OTS: I suppose you’d start to get a bit complacent if you did fully realise it….

Slash: Yeah you would, wouldn’t you? Like, ‘things are just TOO cool”.

OTS: So what do you do to relax now?

Slash: “What do I do to relax? What do you do to relax? I drink and  … and have sex (Kimberley giggles again). I play music too. I do have spare time more than anything else.”

OTS: “Where can you go on the next album? How can you stay away from just singing about being a rock star?

Slash: “We’re not gonna. Who cares? I mean, there’s plenty of other stuff to sing about, there’s other bullshit. I mean, the bigger you get, the bigger the problems. The bigger the problems, the more stuff you have to write about.”

OTS: But isn’t staying in touch with your audience a problem when you’re isolated?

Slash: “Only when you’re off the road. When you’re on the road, you keep in touch a lot.”

OTS: Do you go out incognito and try and just talk to people?

Slash: “How on earth can we go out incognito? What, do we put on our Groucho moustaches or something?

OTS: What about the bumout facto? When people say you won’t be alive in two years, does that make you angry and want to prove them wrong?

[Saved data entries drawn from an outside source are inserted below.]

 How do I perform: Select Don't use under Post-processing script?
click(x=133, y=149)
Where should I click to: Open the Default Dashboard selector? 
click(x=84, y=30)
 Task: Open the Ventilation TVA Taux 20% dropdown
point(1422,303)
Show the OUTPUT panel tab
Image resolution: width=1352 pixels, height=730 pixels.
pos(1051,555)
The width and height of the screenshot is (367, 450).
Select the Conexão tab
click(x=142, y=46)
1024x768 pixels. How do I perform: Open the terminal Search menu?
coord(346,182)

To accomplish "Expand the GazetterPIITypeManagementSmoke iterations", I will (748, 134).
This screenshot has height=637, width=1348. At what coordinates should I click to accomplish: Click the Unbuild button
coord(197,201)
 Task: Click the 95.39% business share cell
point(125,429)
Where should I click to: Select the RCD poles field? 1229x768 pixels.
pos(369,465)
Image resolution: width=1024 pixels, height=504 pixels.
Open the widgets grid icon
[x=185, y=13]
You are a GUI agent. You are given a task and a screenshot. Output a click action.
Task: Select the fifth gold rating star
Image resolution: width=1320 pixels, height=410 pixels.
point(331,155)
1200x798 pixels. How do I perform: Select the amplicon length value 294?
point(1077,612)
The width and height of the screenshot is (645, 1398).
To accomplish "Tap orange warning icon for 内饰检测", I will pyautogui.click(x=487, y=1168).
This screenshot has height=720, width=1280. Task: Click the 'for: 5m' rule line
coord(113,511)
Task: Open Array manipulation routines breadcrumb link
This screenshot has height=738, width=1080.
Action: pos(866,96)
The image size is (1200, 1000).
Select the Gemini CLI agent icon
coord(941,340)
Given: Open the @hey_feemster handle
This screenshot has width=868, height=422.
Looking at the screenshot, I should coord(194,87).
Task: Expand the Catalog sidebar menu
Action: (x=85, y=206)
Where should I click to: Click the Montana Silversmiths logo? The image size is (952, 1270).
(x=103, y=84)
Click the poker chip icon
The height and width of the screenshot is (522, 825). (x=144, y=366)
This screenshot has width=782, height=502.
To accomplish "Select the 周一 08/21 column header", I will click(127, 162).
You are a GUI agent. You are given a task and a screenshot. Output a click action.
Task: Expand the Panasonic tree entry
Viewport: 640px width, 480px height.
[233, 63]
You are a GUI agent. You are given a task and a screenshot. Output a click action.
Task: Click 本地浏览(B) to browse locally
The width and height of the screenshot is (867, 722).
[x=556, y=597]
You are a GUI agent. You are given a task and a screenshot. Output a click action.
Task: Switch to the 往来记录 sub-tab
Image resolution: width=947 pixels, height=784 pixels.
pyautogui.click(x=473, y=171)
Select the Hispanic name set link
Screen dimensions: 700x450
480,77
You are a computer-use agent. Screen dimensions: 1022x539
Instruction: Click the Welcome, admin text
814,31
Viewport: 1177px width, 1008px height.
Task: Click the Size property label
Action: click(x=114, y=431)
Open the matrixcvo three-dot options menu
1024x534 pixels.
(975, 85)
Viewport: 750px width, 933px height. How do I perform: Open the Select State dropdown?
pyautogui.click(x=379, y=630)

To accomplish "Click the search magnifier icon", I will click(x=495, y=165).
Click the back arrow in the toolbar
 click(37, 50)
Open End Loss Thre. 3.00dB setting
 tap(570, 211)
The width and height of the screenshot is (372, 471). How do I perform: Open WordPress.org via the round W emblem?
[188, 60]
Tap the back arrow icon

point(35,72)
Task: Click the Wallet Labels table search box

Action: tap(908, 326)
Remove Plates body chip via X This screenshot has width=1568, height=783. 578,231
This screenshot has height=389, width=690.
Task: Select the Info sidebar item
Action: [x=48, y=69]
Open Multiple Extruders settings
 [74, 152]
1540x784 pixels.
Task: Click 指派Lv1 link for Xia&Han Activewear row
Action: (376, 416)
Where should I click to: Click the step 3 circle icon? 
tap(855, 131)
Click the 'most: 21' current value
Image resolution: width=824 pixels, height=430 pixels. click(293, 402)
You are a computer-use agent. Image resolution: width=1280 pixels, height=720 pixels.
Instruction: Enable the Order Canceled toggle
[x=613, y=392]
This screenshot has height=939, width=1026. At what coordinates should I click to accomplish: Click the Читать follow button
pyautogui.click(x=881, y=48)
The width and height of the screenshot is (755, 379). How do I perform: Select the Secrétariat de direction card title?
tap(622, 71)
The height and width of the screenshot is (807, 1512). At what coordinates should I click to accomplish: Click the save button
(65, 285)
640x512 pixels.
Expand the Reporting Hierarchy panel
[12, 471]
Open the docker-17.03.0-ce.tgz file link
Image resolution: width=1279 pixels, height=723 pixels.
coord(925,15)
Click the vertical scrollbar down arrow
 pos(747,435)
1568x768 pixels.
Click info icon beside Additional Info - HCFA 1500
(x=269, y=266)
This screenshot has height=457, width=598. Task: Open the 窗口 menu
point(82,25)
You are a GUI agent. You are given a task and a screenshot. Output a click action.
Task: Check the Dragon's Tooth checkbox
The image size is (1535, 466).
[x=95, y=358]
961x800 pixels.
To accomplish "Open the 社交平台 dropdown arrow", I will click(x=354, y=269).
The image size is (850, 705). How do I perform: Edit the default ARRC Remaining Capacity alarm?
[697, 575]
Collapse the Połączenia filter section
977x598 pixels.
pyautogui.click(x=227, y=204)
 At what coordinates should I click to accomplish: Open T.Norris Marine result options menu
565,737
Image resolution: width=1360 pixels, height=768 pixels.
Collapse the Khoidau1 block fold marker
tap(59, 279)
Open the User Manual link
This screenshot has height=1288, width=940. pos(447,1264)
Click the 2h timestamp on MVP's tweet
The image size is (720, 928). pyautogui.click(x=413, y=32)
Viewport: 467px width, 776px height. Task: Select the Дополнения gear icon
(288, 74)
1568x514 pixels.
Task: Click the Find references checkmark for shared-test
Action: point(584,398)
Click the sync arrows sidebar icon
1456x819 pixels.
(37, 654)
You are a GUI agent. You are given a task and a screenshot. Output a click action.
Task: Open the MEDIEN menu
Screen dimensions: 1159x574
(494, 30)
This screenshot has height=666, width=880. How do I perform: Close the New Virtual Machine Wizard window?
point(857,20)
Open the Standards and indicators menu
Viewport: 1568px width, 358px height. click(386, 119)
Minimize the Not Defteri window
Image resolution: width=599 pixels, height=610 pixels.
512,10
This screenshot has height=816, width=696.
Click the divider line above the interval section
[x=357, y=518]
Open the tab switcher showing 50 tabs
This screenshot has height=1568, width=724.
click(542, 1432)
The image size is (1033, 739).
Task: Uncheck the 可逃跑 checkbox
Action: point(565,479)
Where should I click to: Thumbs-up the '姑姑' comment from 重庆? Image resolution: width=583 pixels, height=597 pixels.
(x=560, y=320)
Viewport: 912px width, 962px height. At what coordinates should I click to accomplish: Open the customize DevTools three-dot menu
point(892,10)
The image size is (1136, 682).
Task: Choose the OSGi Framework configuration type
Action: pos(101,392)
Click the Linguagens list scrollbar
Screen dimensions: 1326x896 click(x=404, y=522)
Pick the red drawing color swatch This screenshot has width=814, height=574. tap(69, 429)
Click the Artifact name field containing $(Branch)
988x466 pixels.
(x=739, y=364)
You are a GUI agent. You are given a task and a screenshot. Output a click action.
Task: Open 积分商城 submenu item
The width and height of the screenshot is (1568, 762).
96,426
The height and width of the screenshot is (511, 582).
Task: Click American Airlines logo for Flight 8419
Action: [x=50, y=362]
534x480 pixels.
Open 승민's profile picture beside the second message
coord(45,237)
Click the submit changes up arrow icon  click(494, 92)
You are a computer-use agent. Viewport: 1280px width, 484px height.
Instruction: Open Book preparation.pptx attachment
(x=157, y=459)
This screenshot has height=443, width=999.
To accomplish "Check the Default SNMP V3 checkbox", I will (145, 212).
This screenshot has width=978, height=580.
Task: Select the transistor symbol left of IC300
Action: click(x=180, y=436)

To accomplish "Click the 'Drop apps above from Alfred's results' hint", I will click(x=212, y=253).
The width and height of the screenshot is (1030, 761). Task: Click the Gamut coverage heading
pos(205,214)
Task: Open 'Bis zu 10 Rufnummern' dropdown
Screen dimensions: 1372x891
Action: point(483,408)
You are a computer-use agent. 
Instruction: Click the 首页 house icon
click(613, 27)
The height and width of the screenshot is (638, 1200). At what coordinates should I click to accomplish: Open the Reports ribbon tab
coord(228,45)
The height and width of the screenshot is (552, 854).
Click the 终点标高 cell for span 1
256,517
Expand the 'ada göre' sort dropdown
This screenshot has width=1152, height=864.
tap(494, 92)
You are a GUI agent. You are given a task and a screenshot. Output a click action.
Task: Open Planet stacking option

Slash: “Actually, to tell you the truth I don’t look that far ahead. I know it sounds very un-indepth and it sounds like I’m not looking into it very deeply but I really don’t see any purpose in it. Like any band … it’s so insignificant. I think people take themselves too seriously. It’s like, you go out, you play, you make an album, people listen to it and it’s like a sort of escapism. You keep doing what you’re doing and be good at it ‘til people aren’t interested in it anymore. And then you’re out. People who think they’re going to be the next biggest thing for the next 10 years and try to make a lot of big comments and trying to make a lot of big statements and stuff … I really think you should just go out and do what you’re good at for as long as people are interested. As long as you keep some integrity and not worry about the bullshit.”